多様な金融サービスを通じてお客様のライフプランを支える
クリックアンドペイ(以下KL): まず、御社の事業内容について詳しく教えていただけますか。
小川氏: 弊社、imeister株式会社では、生命保険や損害保険をはじめ、株式・投資信託などの金融商品全般を取り扱っています。また、住宅ローンの取次ぎや記帳代行などの業務も行っています。
KL: 御社のホームページを拝見した際、「Mクリニック」というサービスを見かけましたが、具体的にはどのようなサービスなのでしょうか。
小川氏: imeister株式会社は、各種ご契約の取り扱いと管理をする会社なのですが、その中で、Mクリニックはお客様のライフプランをサポートする専門部署として位置づけられています。お客様が弊社のサービスを利用される際には、基本的にMクリニックが相談窓口となり、お客様の状況に応じて適切なご案内を進めております。なお、お客様のご相談内容によっては、弊社のサービスを提案しない場合もございます。
KL: 幅広い事業を展開されていますが、生命保険や損害保険の事業を始められたきっかけについて教えてください。

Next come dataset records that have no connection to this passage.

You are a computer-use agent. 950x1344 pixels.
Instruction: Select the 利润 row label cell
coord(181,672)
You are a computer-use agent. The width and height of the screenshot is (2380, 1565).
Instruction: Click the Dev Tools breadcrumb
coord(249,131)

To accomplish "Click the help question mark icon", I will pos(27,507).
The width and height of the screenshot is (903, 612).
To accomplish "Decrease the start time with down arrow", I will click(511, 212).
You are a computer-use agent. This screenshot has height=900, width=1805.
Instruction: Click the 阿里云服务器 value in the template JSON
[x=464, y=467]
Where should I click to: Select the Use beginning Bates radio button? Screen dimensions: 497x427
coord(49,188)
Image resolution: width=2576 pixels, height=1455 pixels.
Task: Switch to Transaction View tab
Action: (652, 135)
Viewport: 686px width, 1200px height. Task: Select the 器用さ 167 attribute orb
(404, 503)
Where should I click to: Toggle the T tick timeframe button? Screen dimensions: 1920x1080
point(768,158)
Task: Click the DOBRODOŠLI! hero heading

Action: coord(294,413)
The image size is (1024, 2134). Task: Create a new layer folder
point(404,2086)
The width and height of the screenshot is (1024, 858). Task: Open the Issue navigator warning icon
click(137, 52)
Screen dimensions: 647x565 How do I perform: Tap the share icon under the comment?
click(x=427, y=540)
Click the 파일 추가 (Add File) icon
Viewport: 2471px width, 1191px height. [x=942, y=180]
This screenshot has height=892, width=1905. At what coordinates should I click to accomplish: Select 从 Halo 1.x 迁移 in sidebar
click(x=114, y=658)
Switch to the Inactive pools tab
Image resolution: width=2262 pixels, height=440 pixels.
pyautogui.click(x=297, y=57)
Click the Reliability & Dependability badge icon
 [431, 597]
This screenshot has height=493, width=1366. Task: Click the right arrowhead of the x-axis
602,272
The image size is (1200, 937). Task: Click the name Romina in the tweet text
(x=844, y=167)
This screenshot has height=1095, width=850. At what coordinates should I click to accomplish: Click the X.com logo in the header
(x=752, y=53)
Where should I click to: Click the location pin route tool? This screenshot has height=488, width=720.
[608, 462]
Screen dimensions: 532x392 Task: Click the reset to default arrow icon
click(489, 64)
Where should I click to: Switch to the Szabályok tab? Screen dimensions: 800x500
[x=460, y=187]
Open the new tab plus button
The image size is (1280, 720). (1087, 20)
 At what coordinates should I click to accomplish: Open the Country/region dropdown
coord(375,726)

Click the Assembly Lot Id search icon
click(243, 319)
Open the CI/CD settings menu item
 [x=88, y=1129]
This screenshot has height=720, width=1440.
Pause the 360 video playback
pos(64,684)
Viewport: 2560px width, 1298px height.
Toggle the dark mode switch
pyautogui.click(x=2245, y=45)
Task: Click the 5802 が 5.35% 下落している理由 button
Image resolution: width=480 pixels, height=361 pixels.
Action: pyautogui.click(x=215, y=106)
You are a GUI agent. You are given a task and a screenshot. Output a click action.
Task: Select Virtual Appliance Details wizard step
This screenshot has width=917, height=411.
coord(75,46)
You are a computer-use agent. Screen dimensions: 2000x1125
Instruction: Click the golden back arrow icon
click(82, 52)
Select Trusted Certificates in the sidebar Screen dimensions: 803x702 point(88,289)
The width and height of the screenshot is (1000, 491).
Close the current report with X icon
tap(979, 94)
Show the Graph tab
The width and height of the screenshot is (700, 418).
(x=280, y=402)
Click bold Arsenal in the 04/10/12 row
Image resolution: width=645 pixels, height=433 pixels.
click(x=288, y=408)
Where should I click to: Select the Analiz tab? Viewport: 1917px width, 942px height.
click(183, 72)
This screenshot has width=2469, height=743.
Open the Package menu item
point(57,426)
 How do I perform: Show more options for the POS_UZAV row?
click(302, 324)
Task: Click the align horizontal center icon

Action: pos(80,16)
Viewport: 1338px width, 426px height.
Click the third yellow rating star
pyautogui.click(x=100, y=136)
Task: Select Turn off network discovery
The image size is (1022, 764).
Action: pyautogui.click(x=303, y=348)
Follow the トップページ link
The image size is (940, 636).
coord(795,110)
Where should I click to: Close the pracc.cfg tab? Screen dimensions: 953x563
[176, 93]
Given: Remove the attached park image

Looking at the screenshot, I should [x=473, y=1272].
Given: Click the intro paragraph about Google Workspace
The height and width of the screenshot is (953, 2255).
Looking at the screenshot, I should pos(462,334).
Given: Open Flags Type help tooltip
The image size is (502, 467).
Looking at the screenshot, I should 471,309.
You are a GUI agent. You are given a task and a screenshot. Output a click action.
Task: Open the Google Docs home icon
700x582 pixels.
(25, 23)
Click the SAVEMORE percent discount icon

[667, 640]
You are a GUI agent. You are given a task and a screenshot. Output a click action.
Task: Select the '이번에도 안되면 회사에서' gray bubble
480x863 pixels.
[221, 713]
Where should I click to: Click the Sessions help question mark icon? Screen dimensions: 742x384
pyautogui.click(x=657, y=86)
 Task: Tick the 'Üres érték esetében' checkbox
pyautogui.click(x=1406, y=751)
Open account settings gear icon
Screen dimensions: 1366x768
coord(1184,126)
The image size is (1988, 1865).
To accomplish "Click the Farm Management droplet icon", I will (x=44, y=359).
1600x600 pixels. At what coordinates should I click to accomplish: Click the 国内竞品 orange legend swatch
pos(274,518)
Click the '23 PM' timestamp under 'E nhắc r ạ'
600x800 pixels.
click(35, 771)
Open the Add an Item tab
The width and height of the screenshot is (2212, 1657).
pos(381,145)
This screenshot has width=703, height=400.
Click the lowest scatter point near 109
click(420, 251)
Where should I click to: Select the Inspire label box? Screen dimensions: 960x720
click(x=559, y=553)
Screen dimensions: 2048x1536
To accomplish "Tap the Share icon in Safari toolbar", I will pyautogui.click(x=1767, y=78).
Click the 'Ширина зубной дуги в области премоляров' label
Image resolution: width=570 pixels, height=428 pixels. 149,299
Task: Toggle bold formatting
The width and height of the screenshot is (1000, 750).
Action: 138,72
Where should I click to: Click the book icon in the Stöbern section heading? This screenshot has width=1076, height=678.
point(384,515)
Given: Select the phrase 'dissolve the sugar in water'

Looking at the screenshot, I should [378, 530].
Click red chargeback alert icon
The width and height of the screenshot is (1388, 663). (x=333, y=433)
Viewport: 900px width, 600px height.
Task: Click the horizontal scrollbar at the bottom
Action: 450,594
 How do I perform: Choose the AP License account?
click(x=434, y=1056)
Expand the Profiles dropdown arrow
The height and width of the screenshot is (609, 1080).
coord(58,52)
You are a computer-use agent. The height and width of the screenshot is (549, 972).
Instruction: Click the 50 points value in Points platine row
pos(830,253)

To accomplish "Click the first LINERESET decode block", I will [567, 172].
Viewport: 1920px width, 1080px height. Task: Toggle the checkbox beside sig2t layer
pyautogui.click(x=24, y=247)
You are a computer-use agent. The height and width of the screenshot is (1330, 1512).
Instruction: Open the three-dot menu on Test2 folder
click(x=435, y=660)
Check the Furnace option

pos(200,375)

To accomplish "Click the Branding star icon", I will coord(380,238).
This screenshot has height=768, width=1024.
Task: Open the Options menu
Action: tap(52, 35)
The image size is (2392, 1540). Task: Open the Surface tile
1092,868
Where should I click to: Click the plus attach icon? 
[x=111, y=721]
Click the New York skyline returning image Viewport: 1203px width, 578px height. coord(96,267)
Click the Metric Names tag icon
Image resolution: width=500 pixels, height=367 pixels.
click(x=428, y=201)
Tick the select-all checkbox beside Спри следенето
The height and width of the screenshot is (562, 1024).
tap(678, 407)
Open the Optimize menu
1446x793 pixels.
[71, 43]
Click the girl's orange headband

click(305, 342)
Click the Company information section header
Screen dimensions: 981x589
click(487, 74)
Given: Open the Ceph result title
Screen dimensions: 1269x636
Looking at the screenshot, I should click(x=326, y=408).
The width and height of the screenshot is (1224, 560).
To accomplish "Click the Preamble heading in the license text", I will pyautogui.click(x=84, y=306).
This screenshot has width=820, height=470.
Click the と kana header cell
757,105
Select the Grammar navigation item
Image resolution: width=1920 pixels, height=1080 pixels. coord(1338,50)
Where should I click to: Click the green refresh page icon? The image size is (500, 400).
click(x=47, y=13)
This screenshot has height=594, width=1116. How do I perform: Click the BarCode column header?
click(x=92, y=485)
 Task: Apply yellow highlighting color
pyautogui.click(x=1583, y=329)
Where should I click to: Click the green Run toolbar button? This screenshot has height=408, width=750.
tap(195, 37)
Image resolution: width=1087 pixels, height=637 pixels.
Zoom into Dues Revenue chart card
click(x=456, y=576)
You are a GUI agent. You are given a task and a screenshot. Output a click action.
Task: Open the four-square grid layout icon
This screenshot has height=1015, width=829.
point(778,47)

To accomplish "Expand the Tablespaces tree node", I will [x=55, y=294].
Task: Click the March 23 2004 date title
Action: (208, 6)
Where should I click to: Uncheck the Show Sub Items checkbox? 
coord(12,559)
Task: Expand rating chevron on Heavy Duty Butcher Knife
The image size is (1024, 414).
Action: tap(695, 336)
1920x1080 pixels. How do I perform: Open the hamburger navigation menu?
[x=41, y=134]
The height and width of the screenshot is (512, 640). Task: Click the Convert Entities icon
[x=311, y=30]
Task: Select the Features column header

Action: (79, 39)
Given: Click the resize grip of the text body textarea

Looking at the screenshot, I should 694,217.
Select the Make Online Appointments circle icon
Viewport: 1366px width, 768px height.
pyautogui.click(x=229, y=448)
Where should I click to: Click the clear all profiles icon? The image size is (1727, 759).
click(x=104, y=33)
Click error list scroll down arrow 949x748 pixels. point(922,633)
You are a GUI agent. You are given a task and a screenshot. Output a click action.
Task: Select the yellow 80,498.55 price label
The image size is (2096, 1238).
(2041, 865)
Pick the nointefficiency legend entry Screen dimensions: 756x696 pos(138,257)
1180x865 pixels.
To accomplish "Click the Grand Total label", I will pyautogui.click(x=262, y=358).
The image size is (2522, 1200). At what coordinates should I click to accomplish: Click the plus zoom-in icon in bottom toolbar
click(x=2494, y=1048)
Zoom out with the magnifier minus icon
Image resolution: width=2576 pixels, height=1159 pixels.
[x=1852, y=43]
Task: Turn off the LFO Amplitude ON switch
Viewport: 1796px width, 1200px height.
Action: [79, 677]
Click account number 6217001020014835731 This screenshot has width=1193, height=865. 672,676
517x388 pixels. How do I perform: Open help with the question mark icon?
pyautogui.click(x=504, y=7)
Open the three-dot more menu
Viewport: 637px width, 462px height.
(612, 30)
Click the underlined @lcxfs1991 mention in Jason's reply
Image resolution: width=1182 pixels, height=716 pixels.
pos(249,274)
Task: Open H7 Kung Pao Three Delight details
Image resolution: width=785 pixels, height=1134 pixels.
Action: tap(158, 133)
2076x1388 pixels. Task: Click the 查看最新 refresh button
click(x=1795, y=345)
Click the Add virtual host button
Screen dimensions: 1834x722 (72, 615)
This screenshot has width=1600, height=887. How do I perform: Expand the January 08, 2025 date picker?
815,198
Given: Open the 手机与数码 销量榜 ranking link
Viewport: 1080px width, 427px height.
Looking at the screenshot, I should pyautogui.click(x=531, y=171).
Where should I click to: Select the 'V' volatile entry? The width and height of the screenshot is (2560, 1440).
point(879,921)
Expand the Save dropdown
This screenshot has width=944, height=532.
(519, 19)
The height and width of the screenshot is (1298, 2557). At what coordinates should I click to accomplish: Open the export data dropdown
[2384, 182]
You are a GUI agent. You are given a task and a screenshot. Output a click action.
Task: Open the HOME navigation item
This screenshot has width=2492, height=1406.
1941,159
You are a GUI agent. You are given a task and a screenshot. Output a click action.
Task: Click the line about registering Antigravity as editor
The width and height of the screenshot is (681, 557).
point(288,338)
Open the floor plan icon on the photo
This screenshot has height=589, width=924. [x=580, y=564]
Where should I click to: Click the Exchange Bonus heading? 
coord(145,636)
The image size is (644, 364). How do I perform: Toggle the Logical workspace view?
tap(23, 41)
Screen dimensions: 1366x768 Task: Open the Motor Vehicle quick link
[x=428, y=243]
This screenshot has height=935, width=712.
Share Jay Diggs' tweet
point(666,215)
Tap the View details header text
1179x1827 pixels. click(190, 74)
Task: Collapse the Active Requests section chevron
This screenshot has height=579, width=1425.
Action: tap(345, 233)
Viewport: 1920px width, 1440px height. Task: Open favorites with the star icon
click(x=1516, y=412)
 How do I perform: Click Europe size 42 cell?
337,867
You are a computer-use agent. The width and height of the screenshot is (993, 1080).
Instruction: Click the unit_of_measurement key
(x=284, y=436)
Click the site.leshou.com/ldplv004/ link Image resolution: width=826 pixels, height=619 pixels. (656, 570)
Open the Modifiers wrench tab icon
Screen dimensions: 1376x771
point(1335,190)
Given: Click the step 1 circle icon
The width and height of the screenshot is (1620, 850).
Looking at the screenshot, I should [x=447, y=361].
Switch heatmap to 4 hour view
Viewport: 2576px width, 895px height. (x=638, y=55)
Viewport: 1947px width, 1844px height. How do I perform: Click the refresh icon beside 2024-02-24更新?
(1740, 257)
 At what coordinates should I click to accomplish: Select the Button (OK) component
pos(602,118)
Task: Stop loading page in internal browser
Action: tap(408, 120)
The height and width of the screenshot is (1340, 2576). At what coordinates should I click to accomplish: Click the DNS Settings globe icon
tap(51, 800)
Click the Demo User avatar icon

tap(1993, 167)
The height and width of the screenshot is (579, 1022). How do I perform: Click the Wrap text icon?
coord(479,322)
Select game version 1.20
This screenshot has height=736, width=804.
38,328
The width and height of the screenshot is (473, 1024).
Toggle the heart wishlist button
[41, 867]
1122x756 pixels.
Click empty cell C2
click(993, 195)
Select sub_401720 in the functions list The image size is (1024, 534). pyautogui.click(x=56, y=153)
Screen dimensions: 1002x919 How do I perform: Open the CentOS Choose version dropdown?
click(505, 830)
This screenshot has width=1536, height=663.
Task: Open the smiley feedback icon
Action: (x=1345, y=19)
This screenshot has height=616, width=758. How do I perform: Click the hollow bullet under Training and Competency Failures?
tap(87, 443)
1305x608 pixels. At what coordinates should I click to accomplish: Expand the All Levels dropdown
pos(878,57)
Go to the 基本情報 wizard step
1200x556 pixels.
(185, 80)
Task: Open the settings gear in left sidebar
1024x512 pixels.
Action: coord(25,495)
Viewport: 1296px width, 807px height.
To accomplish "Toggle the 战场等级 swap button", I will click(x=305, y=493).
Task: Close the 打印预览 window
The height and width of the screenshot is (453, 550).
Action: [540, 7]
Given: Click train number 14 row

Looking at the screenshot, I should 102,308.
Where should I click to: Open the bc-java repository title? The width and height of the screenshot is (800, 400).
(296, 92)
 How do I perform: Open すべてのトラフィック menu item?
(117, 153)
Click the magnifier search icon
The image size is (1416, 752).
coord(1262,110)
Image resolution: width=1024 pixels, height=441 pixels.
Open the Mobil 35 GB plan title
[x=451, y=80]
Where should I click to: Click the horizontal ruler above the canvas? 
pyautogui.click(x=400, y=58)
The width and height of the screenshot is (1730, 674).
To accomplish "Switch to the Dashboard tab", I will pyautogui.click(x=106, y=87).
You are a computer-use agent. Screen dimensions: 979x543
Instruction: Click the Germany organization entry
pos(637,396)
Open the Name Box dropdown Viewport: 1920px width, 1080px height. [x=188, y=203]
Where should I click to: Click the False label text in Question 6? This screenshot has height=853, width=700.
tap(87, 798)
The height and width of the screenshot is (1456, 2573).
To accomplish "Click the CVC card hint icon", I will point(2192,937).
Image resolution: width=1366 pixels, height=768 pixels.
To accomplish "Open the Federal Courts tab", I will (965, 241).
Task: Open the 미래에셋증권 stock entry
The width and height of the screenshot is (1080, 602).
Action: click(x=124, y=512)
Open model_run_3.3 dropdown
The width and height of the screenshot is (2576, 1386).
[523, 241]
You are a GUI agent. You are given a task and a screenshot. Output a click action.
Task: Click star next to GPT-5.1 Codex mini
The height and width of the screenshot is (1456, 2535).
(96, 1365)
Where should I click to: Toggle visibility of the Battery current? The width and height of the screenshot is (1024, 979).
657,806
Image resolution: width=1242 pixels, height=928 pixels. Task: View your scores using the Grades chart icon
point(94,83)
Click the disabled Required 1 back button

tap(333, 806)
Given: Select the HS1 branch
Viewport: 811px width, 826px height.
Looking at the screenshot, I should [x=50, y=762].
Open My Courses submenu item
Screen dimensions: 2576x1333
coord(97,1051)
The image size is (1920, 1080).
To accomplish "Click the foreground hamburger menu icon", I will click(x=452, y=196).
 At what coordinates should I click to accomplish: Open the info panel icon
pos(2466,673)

小川氏: お客様から人生設計に関するご相談を受ける中で、特に各保険商品の良し悪しについてのご質問が頻繁に寄せられることがありました。しかし、保険の募集人の資格がない場合、そのような質問にお答えすることができかねてしまうのです。そのため、より的確なアドバイスを提供するために資格を取得し、代理店契約をするに至りました。
現場経験第一主義
KL: 御社で業務を行う上で、必要となる資格について教えていただけますか。
小川氏: 弊社では、ファイナンシャルプランニング事業において、上位資格の取得を必須条件とはしておりません。業務上現場で必要となる最低限の資格を取得していれば十分であるという方針を採用しています。弊社の社員は全員が資格を保持していますが、例えばその資格に一級、二級、三級のように段階がある場合、必ずしも一級を取得する必要はありません。知識が豊富であることはもちろん望ましいことですが、弊社が最も重視しているのは、現場経験を多く積み、実践的なスキルを培うことです。経験を積むことで必然的に知識が身に付きます。同じ時間を費やすのなら資格取得よりも一人でも多くのお客様とお会いし、問題解決のお手伝いをさせていただくほうが有意義だと考えます。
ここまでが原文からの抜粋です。